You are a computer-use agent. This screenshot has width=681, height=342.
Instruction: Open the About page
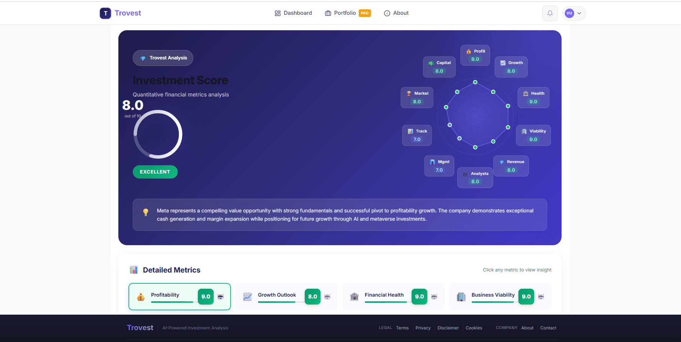click(396, 13)
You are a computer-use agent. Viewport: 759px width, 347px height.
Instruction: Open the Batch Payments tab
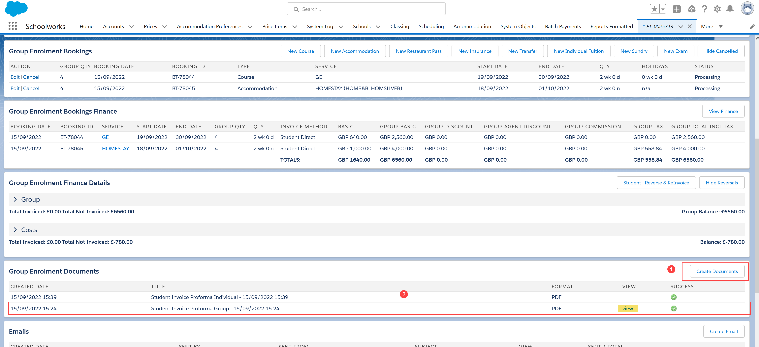[563, 26]
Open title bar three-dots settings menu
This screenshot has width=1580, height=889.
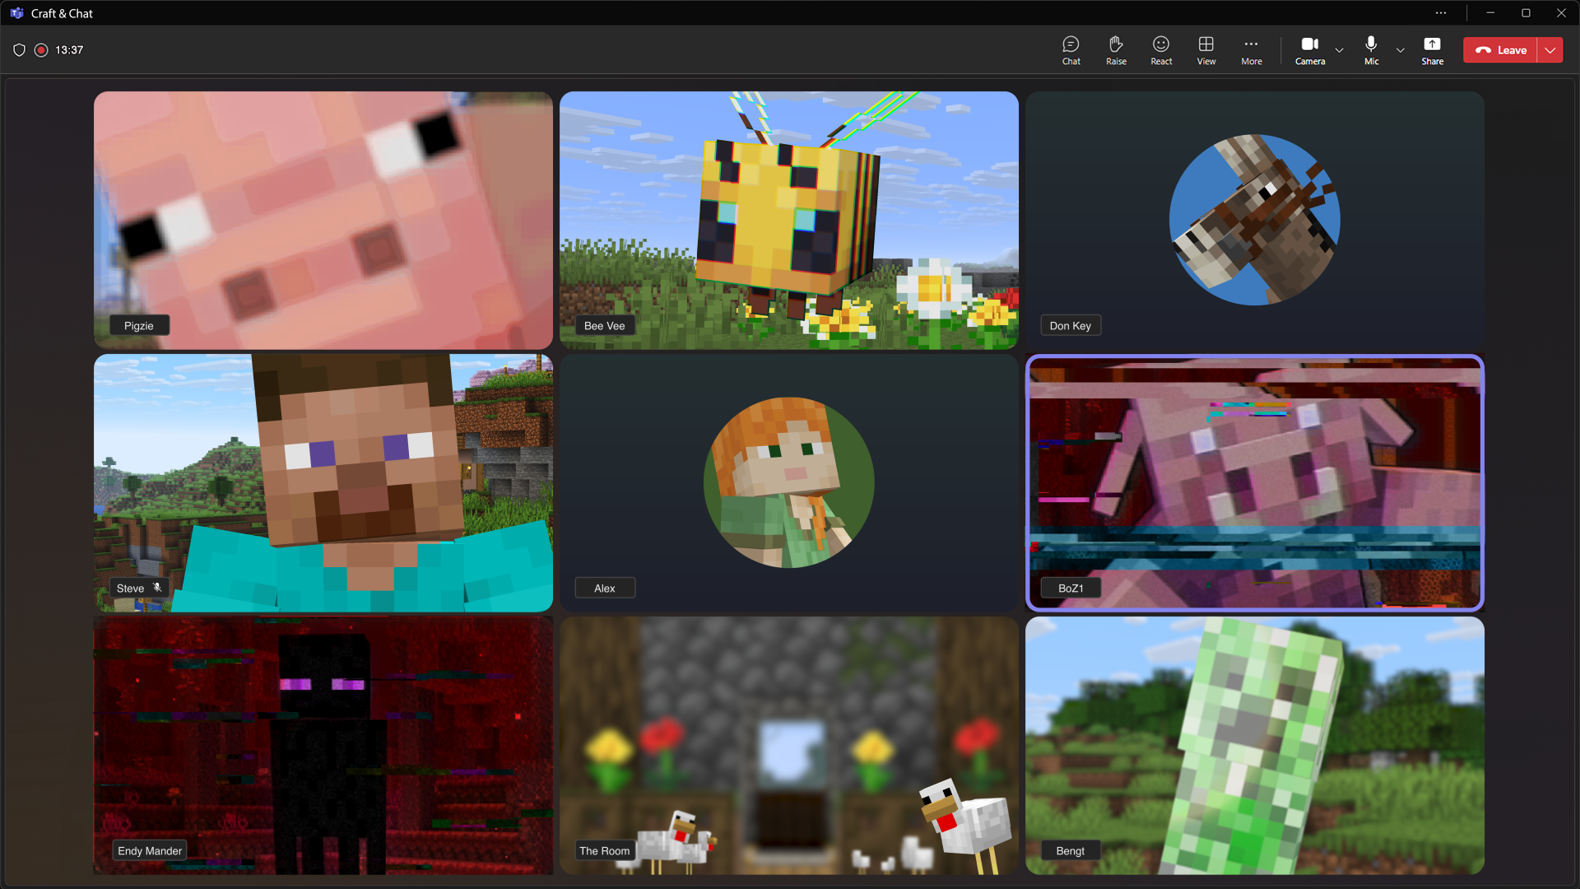pyautogui.click(x=1441, y=13)
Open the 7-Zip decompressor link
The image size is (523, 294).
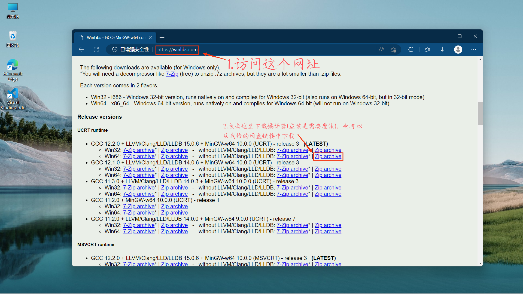pyautogui.click(x=172, y=74)
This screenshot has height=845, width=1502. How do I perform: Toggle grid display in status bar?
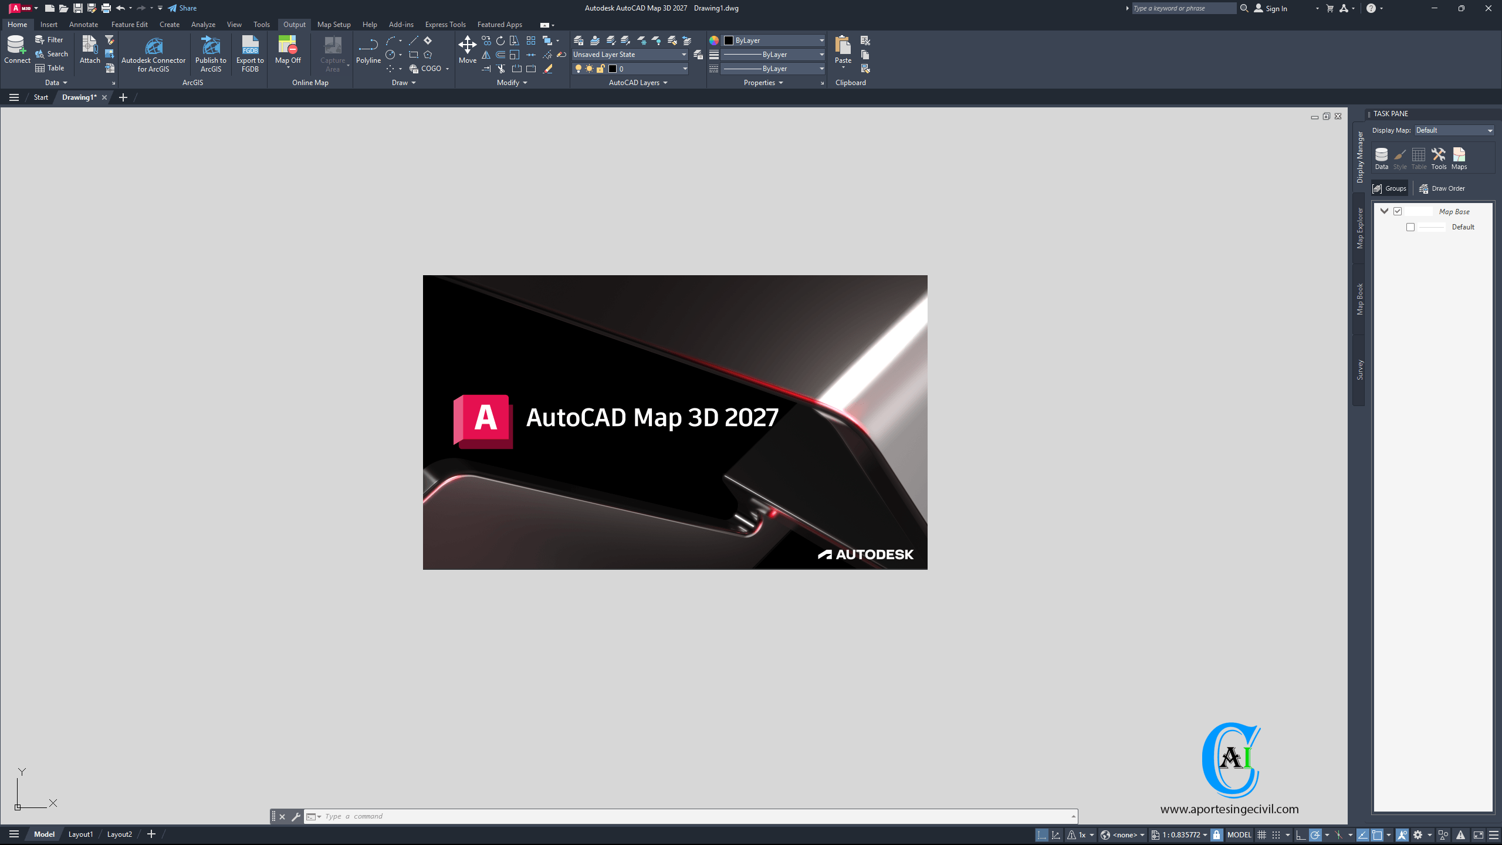pyautogui.click(x=1261, y=834)
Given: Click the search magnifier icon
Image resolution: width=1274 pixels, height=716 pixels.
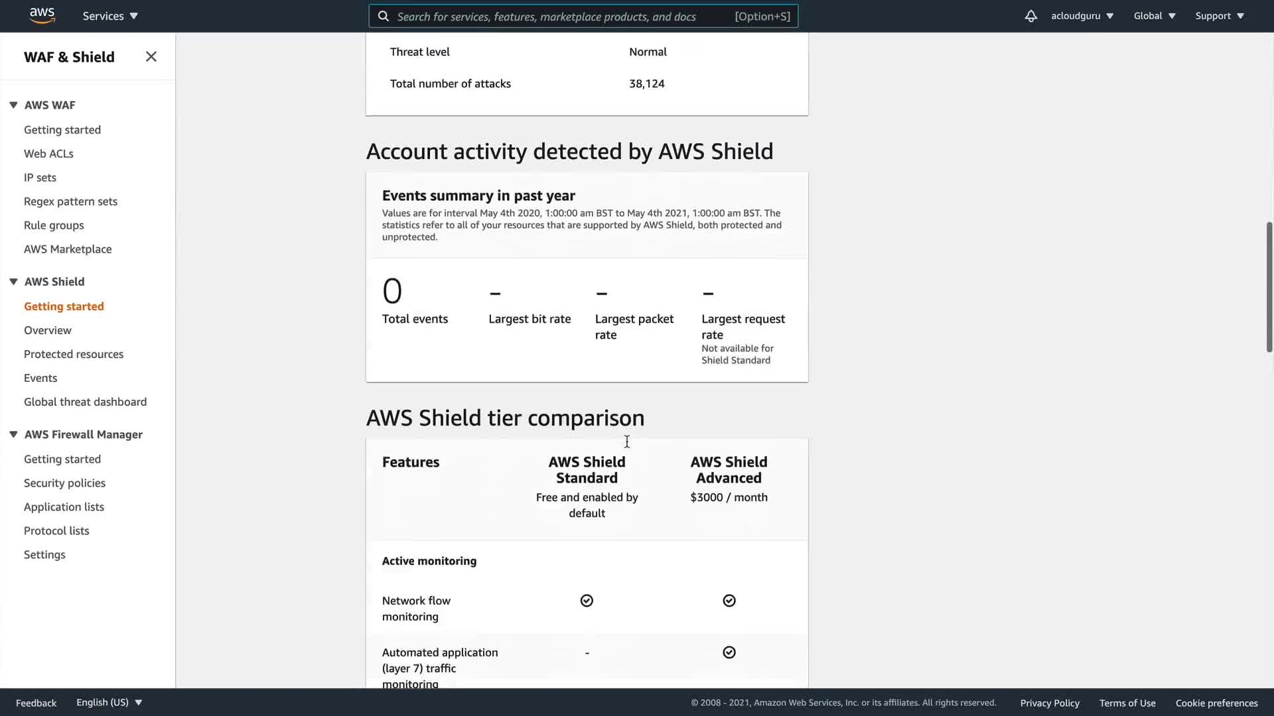Looking at the screenshot, I should (384, 17).
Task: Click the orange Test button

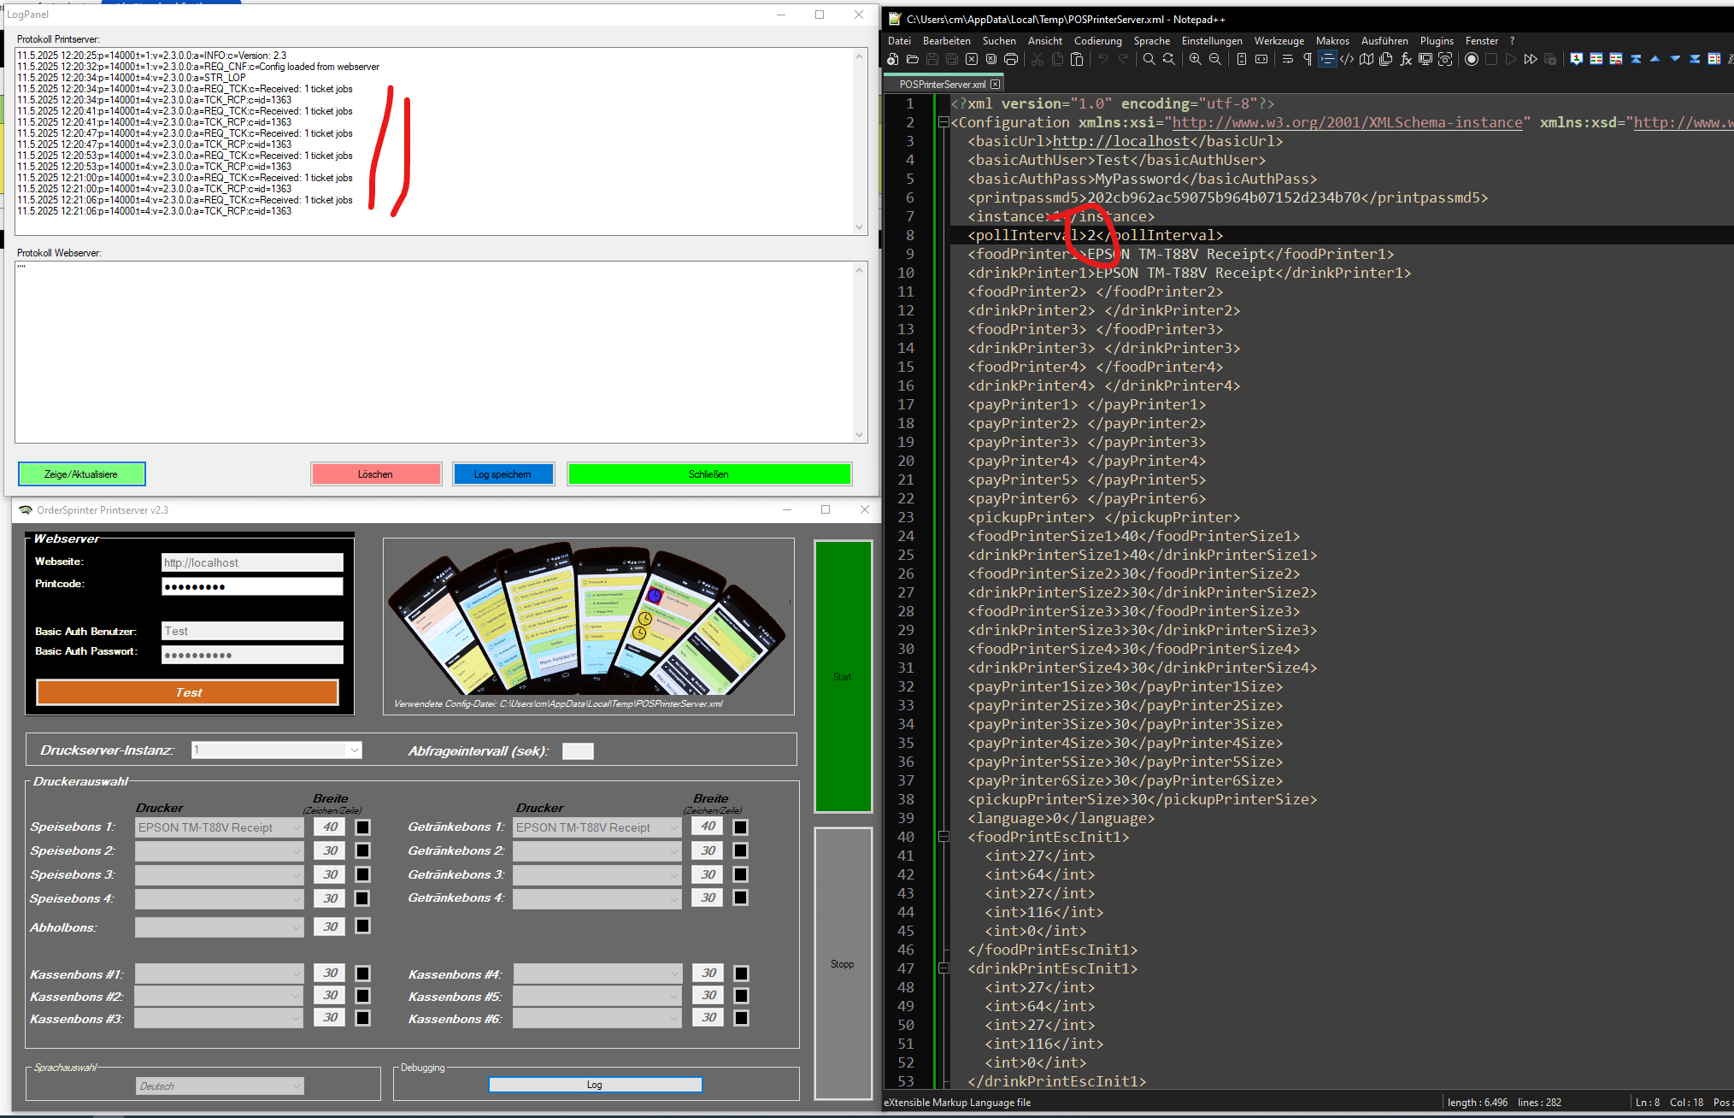Action: tap(188, 692)
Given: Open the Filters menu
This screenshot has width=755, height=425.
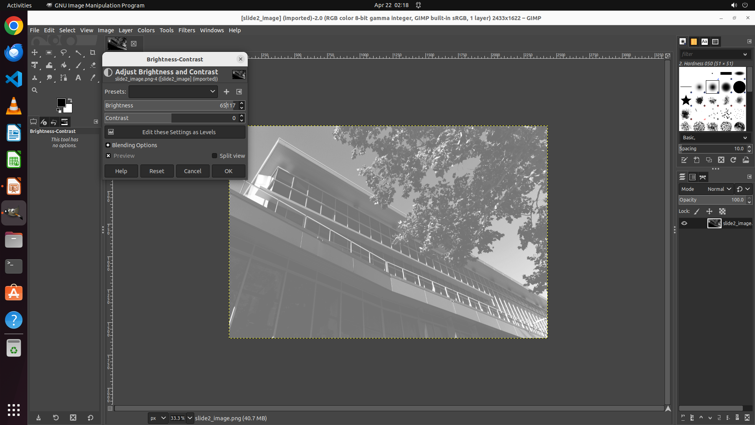Looking at the screenshot, I should click(186, 30).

• • • • •

Write out each line above containing "computer".

You are a computer-use agent. This screenshot has width=681, height=342.
You are a computer-use agent. Viewport: 759px width, 347px height.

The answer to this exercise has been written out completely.